In a matter of days she had made a small burrow, which, over the following days without snow, became a deep tunnel with a deep reservoir at the bottom with a chamber off to one side, a small way from the bottom where she could sleep without fear of snow or rain touching her. When it was all but complete, she sat back and puzzled: what was it that Bunnies did once they had built their houses?

No sooner had she finished her hard work than she was wandering out into the tired old field in search of Bunny Houses containing other Bunnies whom she could ask what to do. An hour had passed when she came upon the first Bunny House and craned her neck down through the narrow passage. Within, wrapped in great snoozing darkness, was a small family of Bunnies – a Mother Bunny and five or six Child Bunnies, all fast asleep! The Chicken was saddened: because they were asleep, she couldn't ask them what they normally do in their houses.

She wandered on across the greying plateau before her, and stumbled upon another entrance to a Bunny House. Peering in, she saw a big Father Bunny sheltering by himself, his eyes softly closed like night sky on the hills.

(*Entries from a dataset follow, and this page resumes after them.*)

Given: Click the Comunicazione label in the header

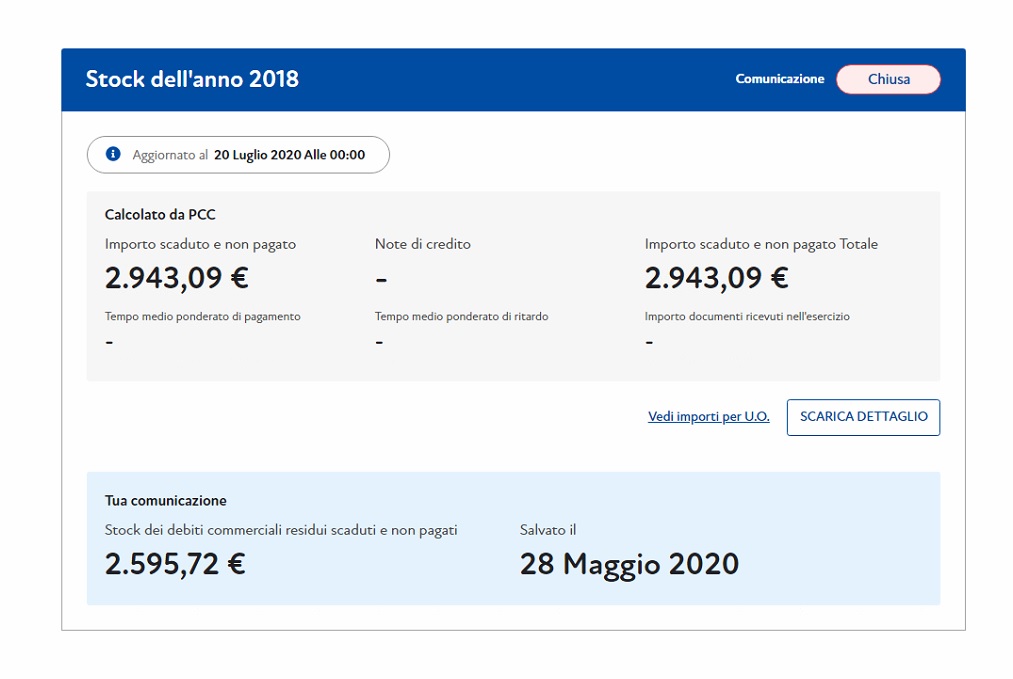Looking at the screenshot, I should pos(779,79).
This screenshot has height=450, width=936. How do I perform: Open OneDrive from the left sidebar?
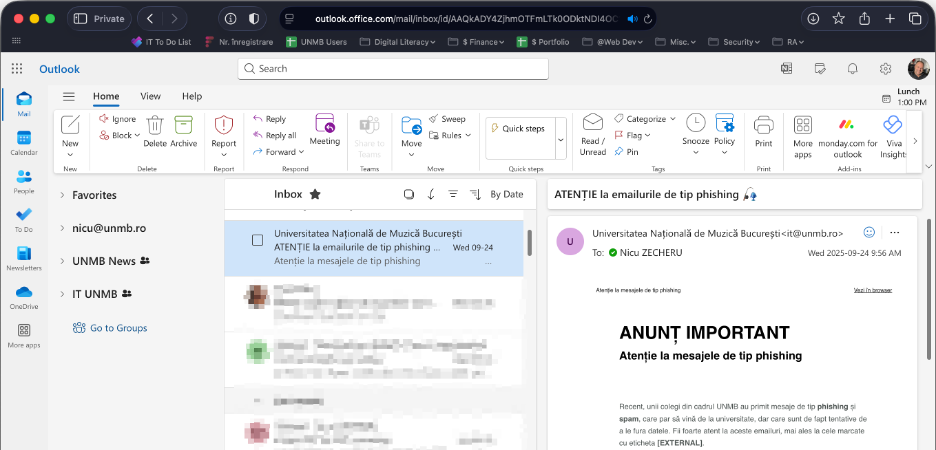[x=23, y=294]
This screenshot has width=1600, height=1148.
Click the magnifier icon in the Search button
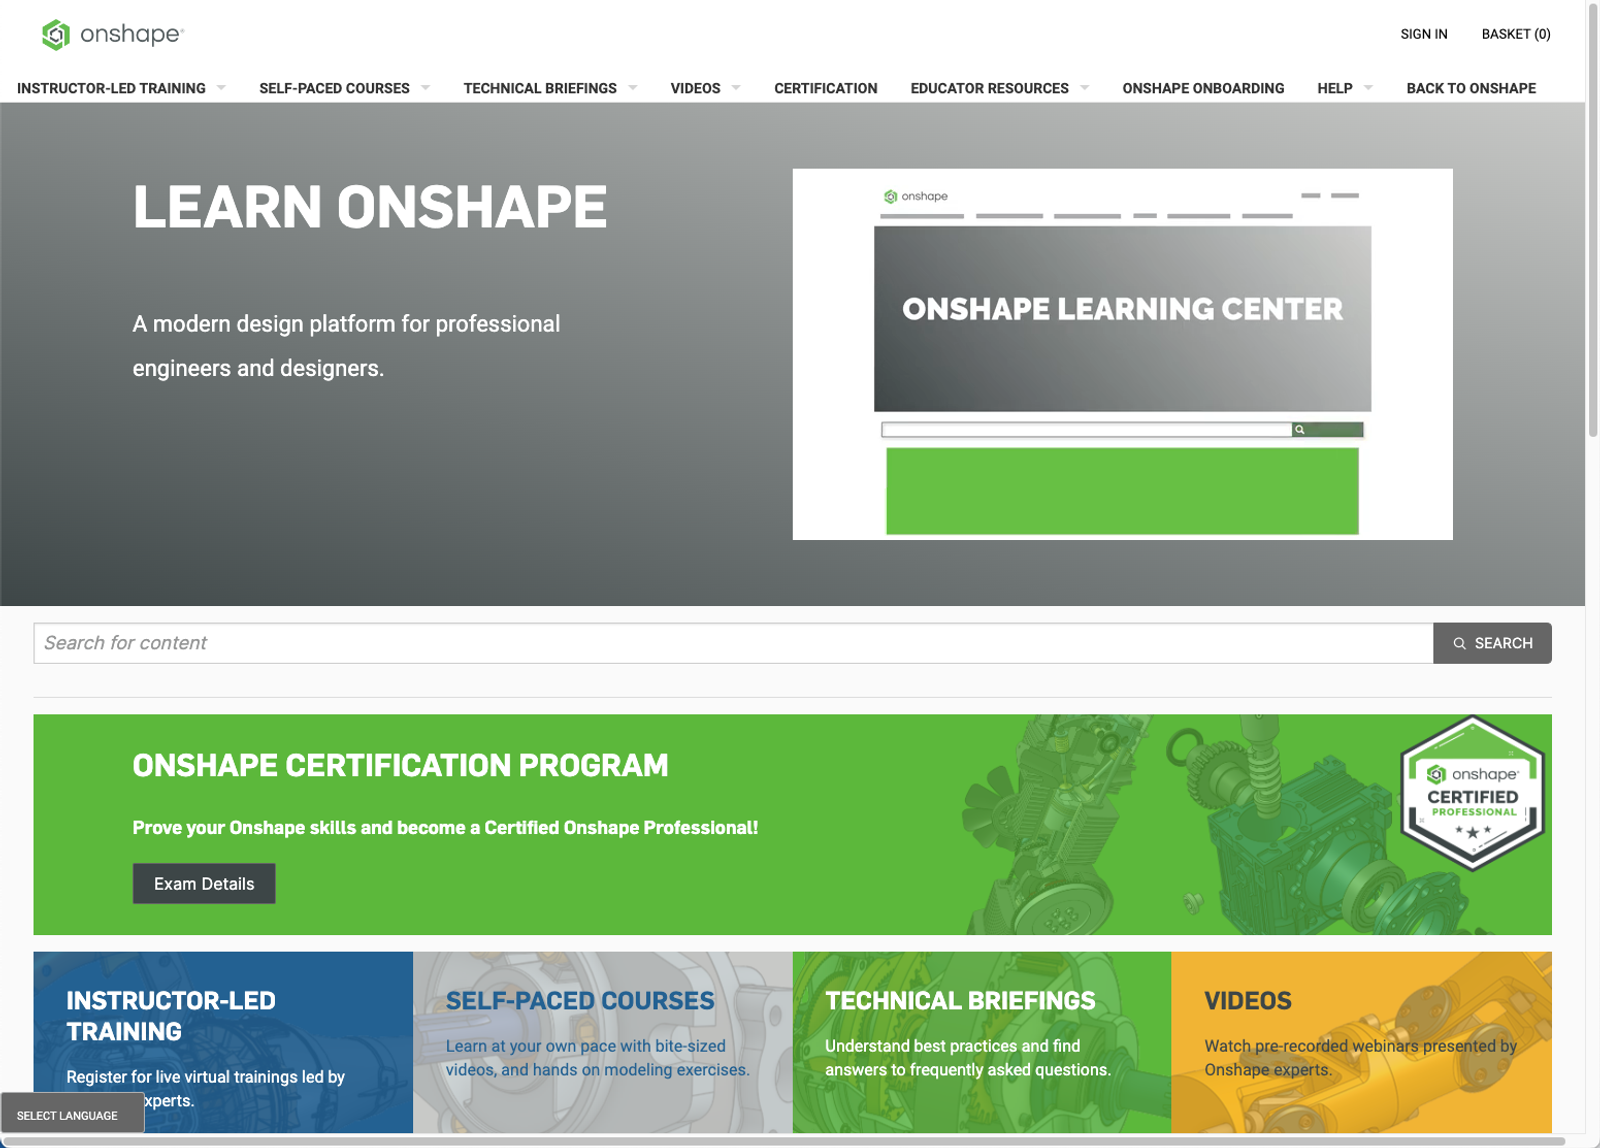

The Chicken smiled and shed a small tear from her earth-black eye, wishing he would wake, yet marvelling all the while at his profound peace. She retreated from the hole and made her way onward into the dark plains.

Night coursed over the ground like a hum, broken only by the small peaks and troughs of moonlight on the stones. The cold clung to her feathers like tar, made thicker with her own mounting exhaustion. Spotting a denser patch of dark beyond her, the familiar sign of a Bunny House, she quickened her brittle feet and gathered herself impatiently toward its mouth. The warm darkness revealed still more of itself and grew to a girth sufficient to allow the Chicken's whole body to nestle its way inside.

Within this ample Bunny House, she heard a faint scratching sound and peered in as deep as her eyes would let her – before her, and with no less surprise than she, was a Chicken! Though startled, each offered the other a welcoming cluck, and settled down together on the floor where the newfound Chicken offered her guest some honey from a nearby pot. They lived out their winters together in this way through the rest of their lives, waking from the long and languorous stretch of the snows with a drop of the sweetest honey."